Hace años participé en la defensa de la educación pública. Había causa, había riesgo, había maestros que entendían que enseñar también implicaba incomodar. Hoy, en cambio, lo que domina es una especie de extravío institucional, la política educativa cambió de narrativa, pero no necesariamente de fondo.
La llamada Nueva Escuela Mexicana promete una transformación profunda, poner al centro a la comunidad, revalorar al docente, formar ciudadanos críticos y no solo empleados funcionales. En el papel, incluso dialoga con corrientes pedagógicas críticas cercanas a Paulo Freire.
El problema no es la intención. Es la ejecución.
Hoy, en campo, no en el discurso, muchos docentes enfrentan un modelo sin claridad metodológica, con marcos curriculares ambiguos y una carga administrativa que no desapareció, solo cambió de nombre. Se les pide formar pensamiento crítico… sin herramientas operativas claras. Se les exige contextualizar… sin tiempo real para hacerlo.
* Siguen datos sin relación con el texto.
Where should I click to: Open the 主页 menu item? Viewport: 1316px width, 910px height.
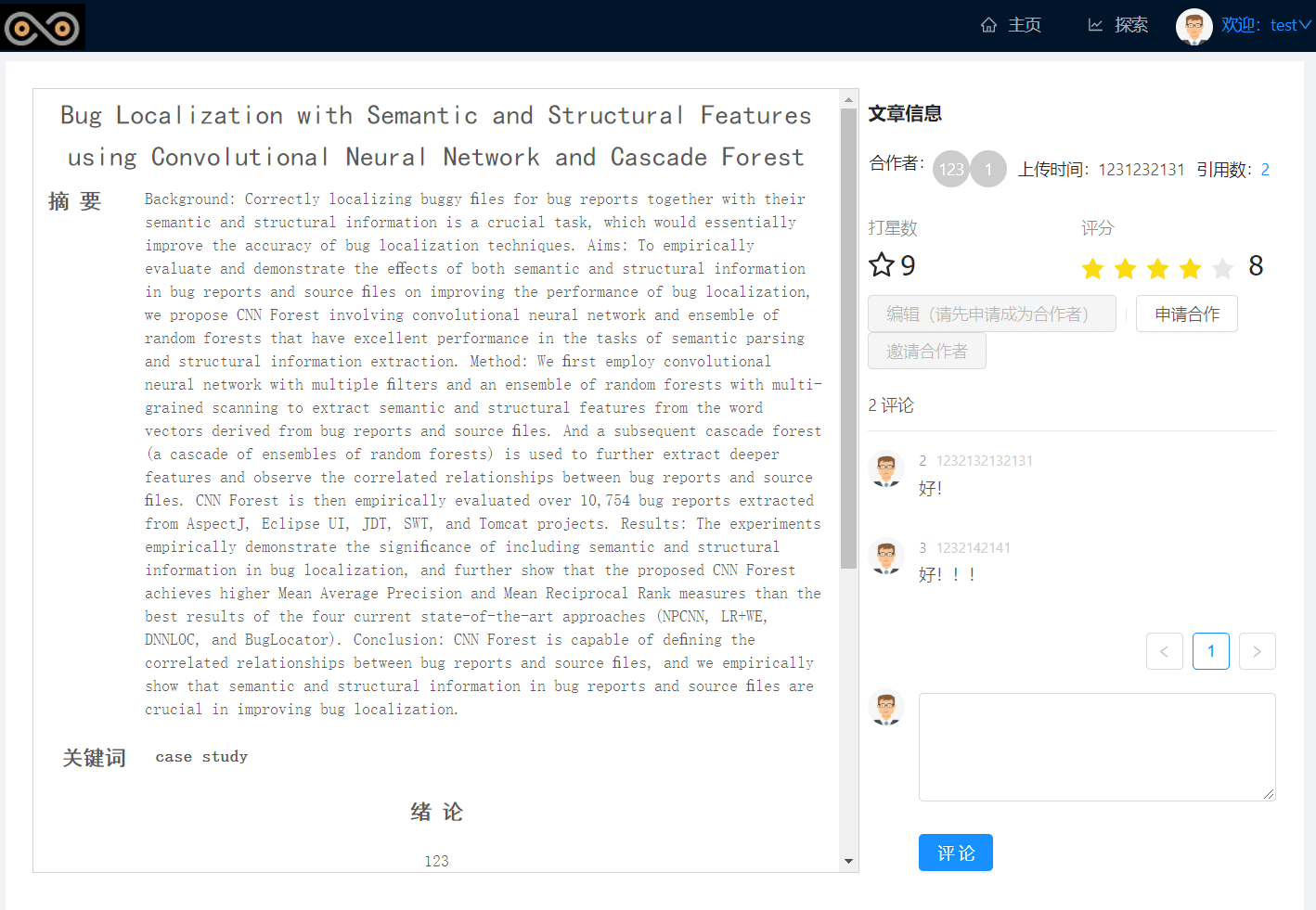click(x=1012, y=25)
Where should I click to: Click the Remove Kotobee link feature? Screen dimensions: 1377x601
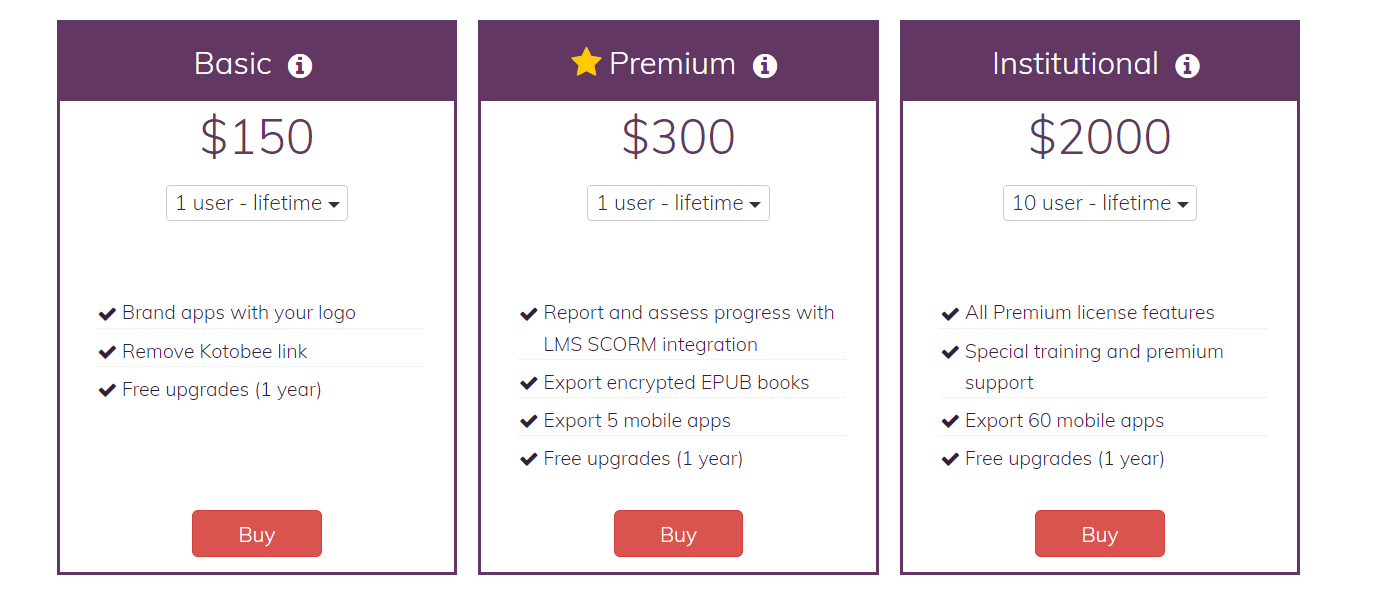214,352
Peor aún, la voluntad política parece diluirse en la simulación.
Datos recientes de INEE (antes de su desaparición) y diagnósticos retomados por organismos como UNESCO ya advertían problemas estructurales. Bajos niveles de comprensión lectora, rezago en matemáticas y profundas brechas territoriales. La pandemia agravó todo. La Nueva Escuela Mexicana llegó después… pero sin un sistema sólido de evaluación que permita saber si está corrigiendo o profundizando esas fallas.
Se desmontó lo anterior, pero no se construyó del todo lo nuevo.
Y ahí está el punto crítico, una política educativa sin método termina siendo retórica; sin voluntad, se vuelve inercia.
En paralelo, el mundo avanza en otra dirección. La OCDE insiste en habilidades complejas; pensamiento crítico, resolución de problemas, alfabetización digital, mientras la inteligencia artificial redefine qué significa aprender. En México, sin embargo, el debate público educativo es marginal, casi inexistente frente al ruido político cotidiano.
Los maestros lo saben. Muchos lo dicen en corto, se sienten solos. No porque no haya reforma, sino porque no hay conducción clara. Se les convoca a un proyecto, pero no se les integra como actores reales del mismo.
Y entonces la pregunta vuelve, más dura. ¿Quién secuestró el aula?
Antes fue el mercado. Hoy parece ser la improvisación.
La escuela mexicana está atrapada entre dos fuegos, dejó atrás un modelo tecnocrático, pero no logra consolidar uno verdaderamente emancipador. En el camino, el riesgo es evidente, ni forma para el sistema… ni forma para la libertad.
Y en ese vacío, la tecnología (la inteligencia artificial incluida) no espera. Va a irrumpir, con o sin permiso, en aulas que aún discuten cómo organizar sus contenidos.
Quizá por eso la feria dice más de lo que parece, la libertad no se decreta, ni se limita en los estadios o en las plazas, se ejerce. Y la educación que no enseña a ejercerla, termina enseñando a obedecer.
Porque al final, el problema no es que la escuela esté cambiando…
es que no termina de decidir hacia dónde. Citando aIvan Illich, quiza "la escuela se ha convertido en la religión universal de un proletariado modernizado, y hace inútiles promesas de salvación a los pobres de la era tecnológica."